Simple Graphical Engine
Introduction
The goal is to learn how graphical engines works by creating one from scratch.
Boiler Plate
#include <X11/Xlib.h>
#include <stdio.h>
#include <stdlib.h>
#include <unistd.h>
#define WIN_WIDTH 1280
#define WIN_HEIGHT 720
int main() {
Display *display;
Window window;
XEvent event;
int screen;
display = XOpenDisplay(NULL);
if (display == NULL) {
fprintf(stderr, "Cannot open display\n");
exit(1);
}
screen = DefaultScreen(display);
window = XCreateSimpleWindow(display, RootWindow(display, screen), 10, 10, WIN_WIDTH, WIN_HEIGHT, 1,
BlackPixel(display, screen), WhitePixel(display, screen));
XSelectInput(display, window, ExposureMask | KeyPressMask);
XMapWindow(display, window);
GC gc = XCreateGC(display, window, 0, NULL);
XSetForeground(display, gc, BlackPixel(display, screen));
while (1) {
XNextEvent(display, &event);
if (event.type == Expose) {
XDrawRectangle(display, window, gc, 200, 200, 400, 200);
}
if (event.type == KeyPress)
break;
}
XCloseDisplay(display);
return 0;
}
Frame Buffer
What is a framebuffer?

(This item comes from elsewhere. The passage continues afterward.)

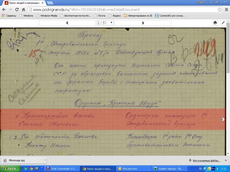Screen dimensions: 230x172
Task: Bookmark this page with the star icon
Action: point(220,9)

A framebuffer is simply an array in memory where each element represents a pixel to be displayed on the screen. This involves:
- Allocating a buffer in RAM (an array of unsigned integers).

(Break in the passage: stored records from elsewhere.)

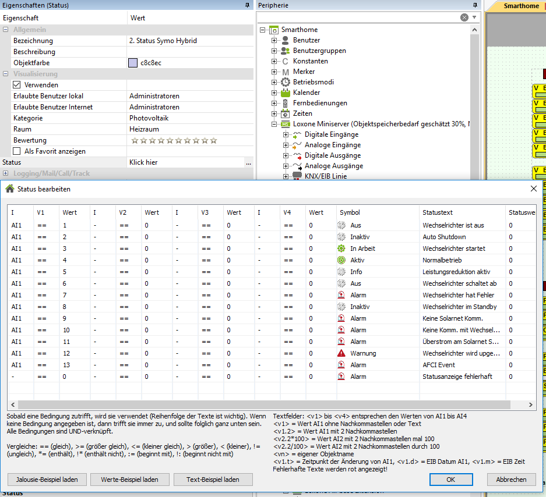This screenshot has width=546, height=497.
Task: Click the Betriebsmodi gear icon
Action: (x=286, y=82)
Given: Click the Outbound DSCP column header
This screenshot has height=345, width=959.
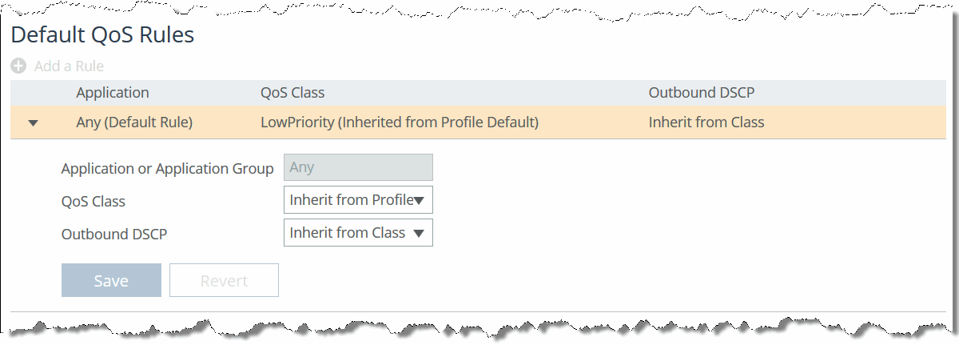Looking at the screenshot, I should coord(702,93).
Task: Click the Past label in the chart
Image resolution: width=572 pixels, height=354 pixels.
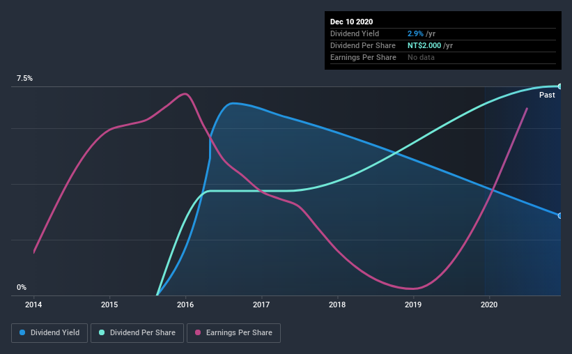Action: pos(547,95)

- Manipulating the pixels directly.
- Copying this buffer to the screen using XImage.
Implementation
The implementation of the framebuffer is rather simple :
- Declaration of a framebuffer array
unsigned int framebuffer[WIN_WIDTH * WIN_HEIGHT]so we can store the individual pixels before displaying them onscreen. - Creation of a
put_pixel(x, y, color)function so we can directly modify pixels in the framebuffer. - Using XImage for displaying the image stored in RAM.
We can then use the put_pixel function to draw a line for example :
for (int i = 0; i < 500; i++) {
put_pixel(100 + i, 100 + i, 0xFFFFFF);
}
Draw Text
In order to draw text onscreen we have to define the font using a 8 bit bitmap for each characters :
const uint8_t font[26][8] = {
{ // A
0b00111100,
0b01000010,
0b10000001,
0b10000001,
0b11111111,
0b10000001,
0b10000001,
0b10000001
},
}
We can now write a function to draw the individual characters using the put_pixel function created earlier :
void draw_char(int x, int y, char c, unsigned int color) {
int index = c - 'A';
for (int i = 0; i < 8; i++) {
for (int j = 0; j < 8; j++) {
if (font[index][i] & (0b10000000 >> j)) {
put_pixel(x + j, y + i, color);
}
}
}
}
draw_char(1280/2, 720/2 - 100, 'H', 0xFFFFFF);
draw_char(1280/2, 720/2 - 90, 'E', 0xFFFFFF);
draw_char(1280/2, 720/2 - 80, 'L', 0xFFFFFF);
draw_char(1280/2, 720/2 - 70, 'L', 0xFFFFFF);
draw_char(1280/2, 720/2 - 60, 'L', 0xFFFFFF);
draw_char(1280/2, 720/2 - 50, 'O', 0xFFFFFF);
draw_char(1280/2, 720/2 - 30, 'W', 0xFFFFFF);
draw_char(1280/2, 720/2 - 20, 'O', 0xFFFFFF);
draw_char(1280/2, 720/2 - 10, 'R', 0xFFFFFF);
draw_char(1280/2, 720/2, 'L', 0xFFFFFF);
draw_char(1280/2, 720/2 + 10, 'D', 0xFFFFFF);
Result :
Integrating full ASCII bitmap font
While the font I made was a good start, it limited to the 26 characters of alphabet in uppercase. The goal is to implement a full off the shelf 8 bit bitmap font contained all the usefull character. For that I used dhepper’s font8x8_basic and integrate it in my project.
Circles using Bresenham algorithm
Next Steps :
- Double buffering to avoid flicklering
- Geometrical shapes
- Creation of a Z-buffer to handle depth